Your brother's blood is close to yours
Saudi Arabia has been grappling with the question of how to introduce reforms into the school curriculum for nearly two years. The term "reform" in this context is somewhat limited, as it does not refer to the devising of a new and comprehensive curriculum, but to "corrections" that would calm public opinion in the West. For instance, the government ordered that all statements insulting Jews and Christians be removed from the textbooks - no longer sons of monkeys and pigs, and no longer Crusaders thirsting after Muslim blood. But these corrections are sparking the rage of Muslim legal scholars, especially those with links to radical groups.
"All of the demands for corrections and for the deletion of a few topics of study were not raised in order to develop education in the state but as a response to the demands of the enemy (the United States - Z.B.)," stated a letter of protest that appeared on a Web site of radical opponents of the regime. The letter was signed by 150 clergymen. The main argument of the opponents is that the Saudi regime prefers to accept the dictates of the "other," thereby flying in the face of the rule that "your brother's blood is close to yours."
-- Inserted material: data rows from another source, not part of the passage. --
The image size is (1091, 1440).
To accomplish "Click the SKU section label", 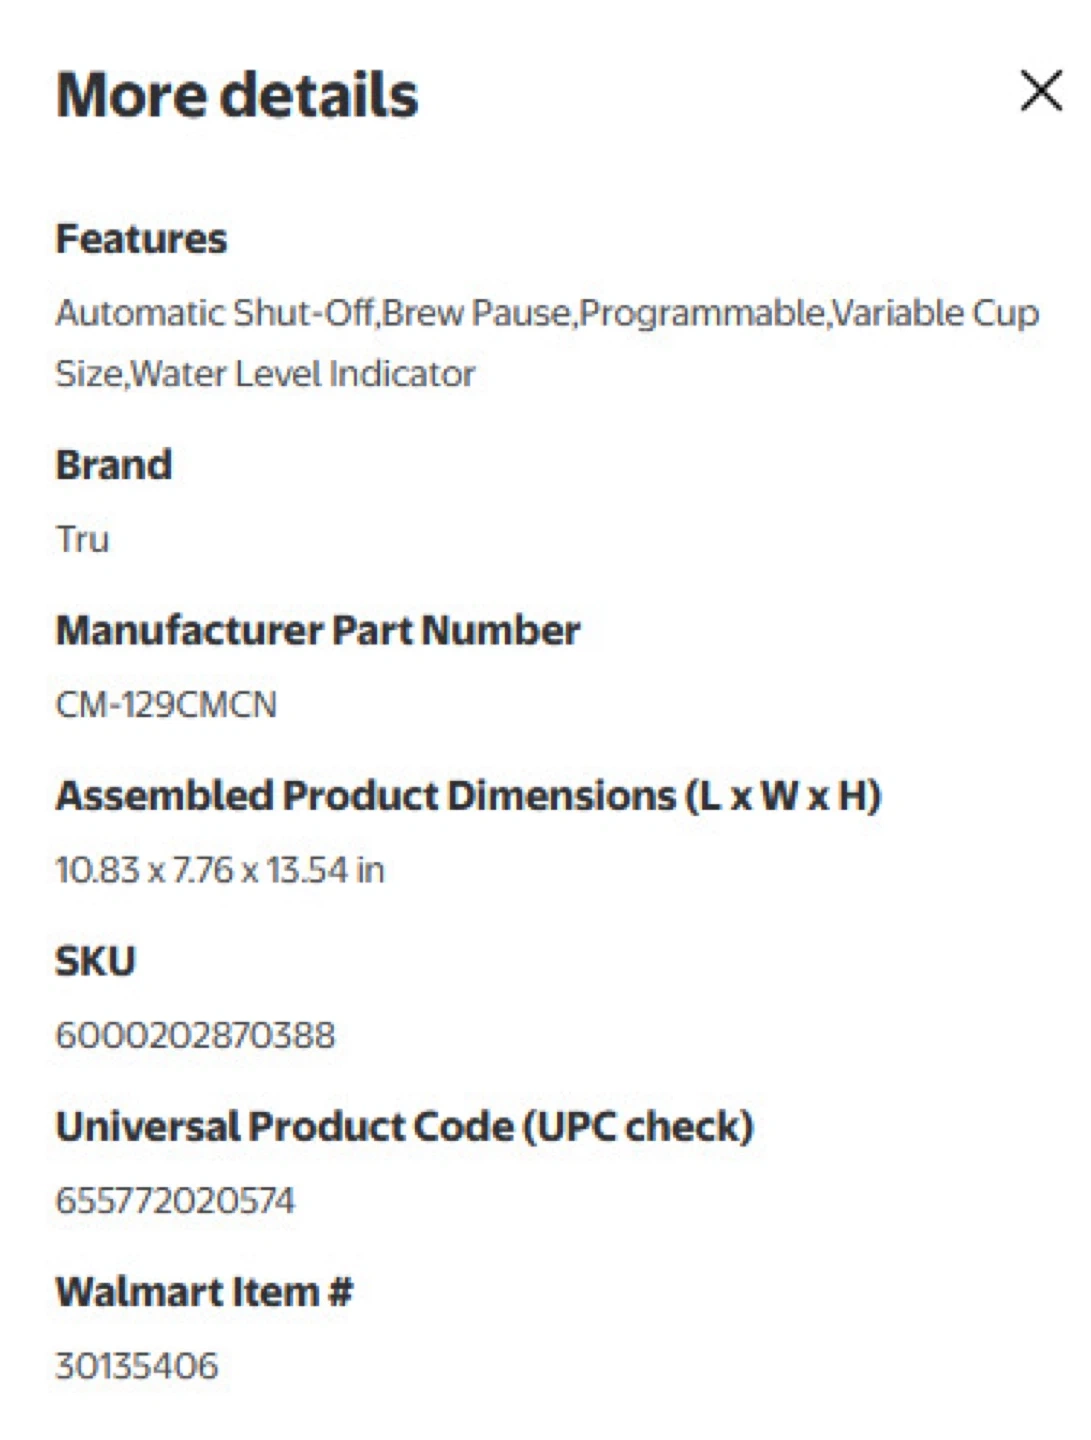I will click(x=95, y=961).
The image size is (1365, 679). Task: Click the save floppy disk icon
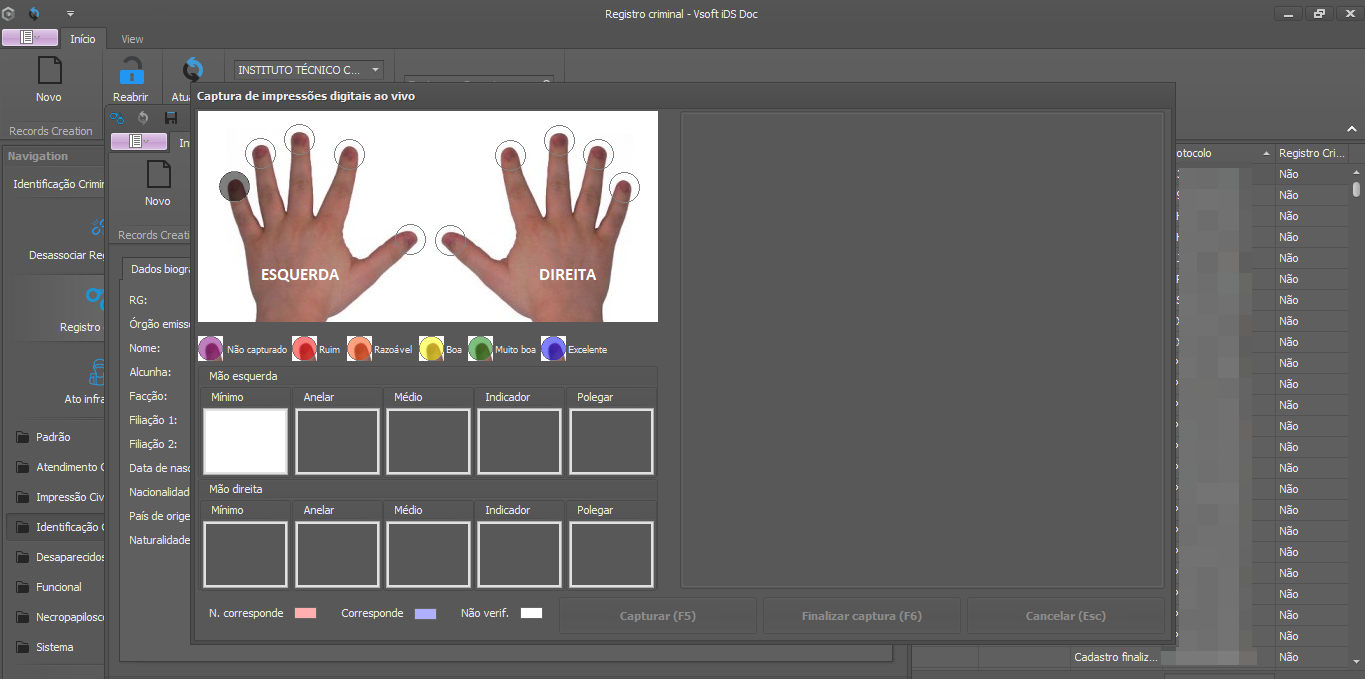(170, 118)
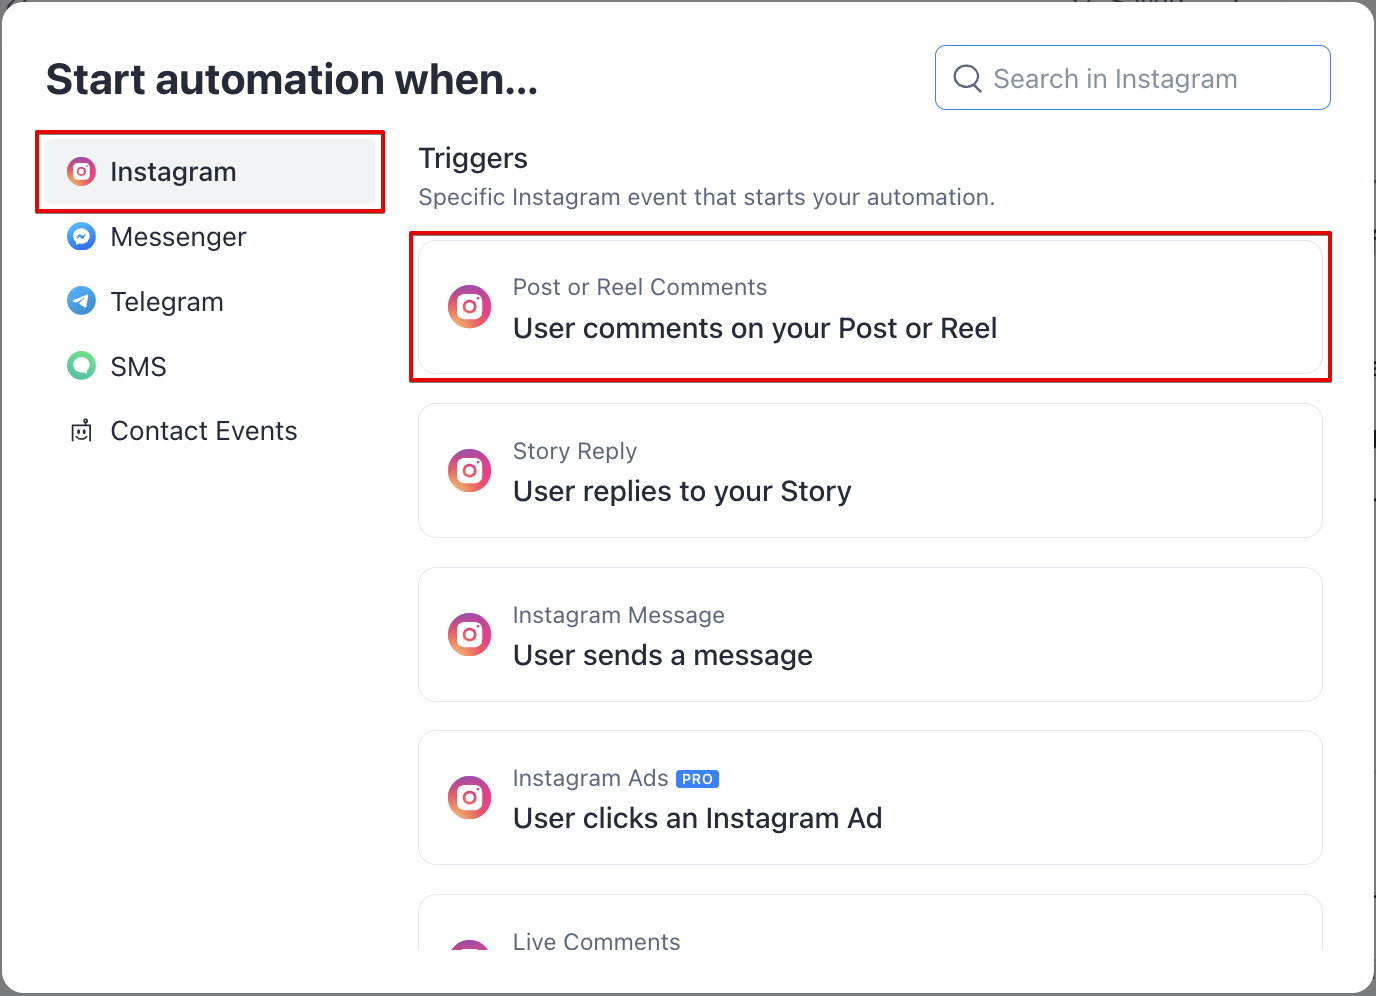Click the green SMS bubble icon
Viewport: 1376px width, 996px height.
tap(81, 366)
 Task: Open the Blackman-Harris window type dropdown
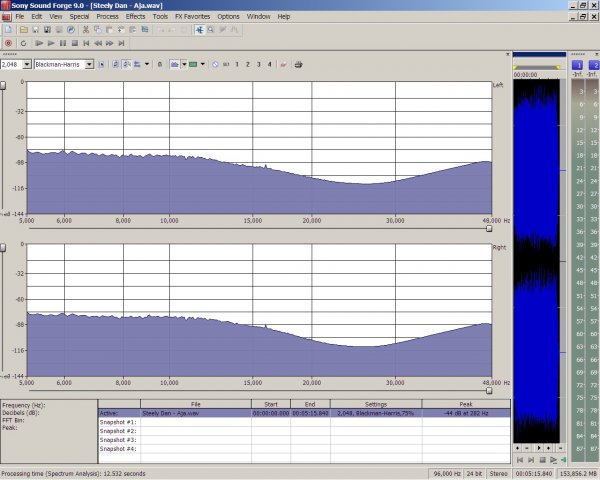click(x=89, y=64)
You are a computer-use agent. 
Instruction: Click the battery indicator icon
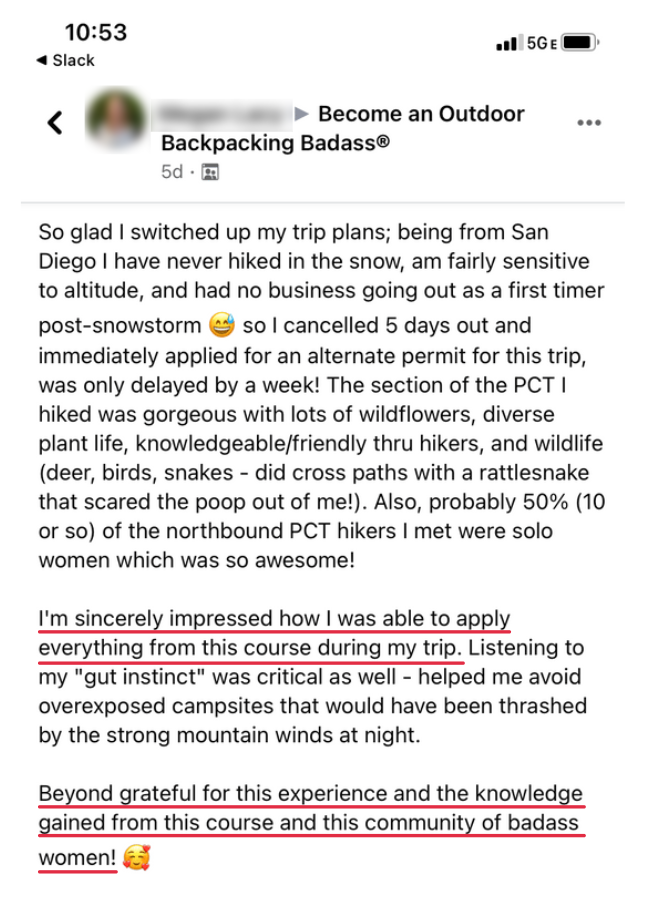pyautogui.click(x=580, y=44)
In November, a summit of Islamic states will convene in Mecca, where King Abdullah will propose new principles for the religious discourse. These will be compatible with the reform he wishes to implement, for which he has already received the legal opinions of 90 Saudi religious law scholars. Yet there is a long way between decisions and implementation, and what is written in the curricula is not exactly what is actually taught in the schools.
Real estate for all comers
The decision by United Arab Emirates ruler Khalifa Ibn Zaid to enable foreigners to buy real estate assets in the state is a veritable revolution, not only in the Emirates. From now on, every foreign citizen - with no need for a local partner and with no limit on amounts - can purchase buildings or land there. The sole limitation is that the purchase is for a period of 99 years, although a further extension is possible. The object of the decision is to draw foreign investors to the UAE, thereby diversifying the sources of income of the state, which is already a leader in the Arab banking world.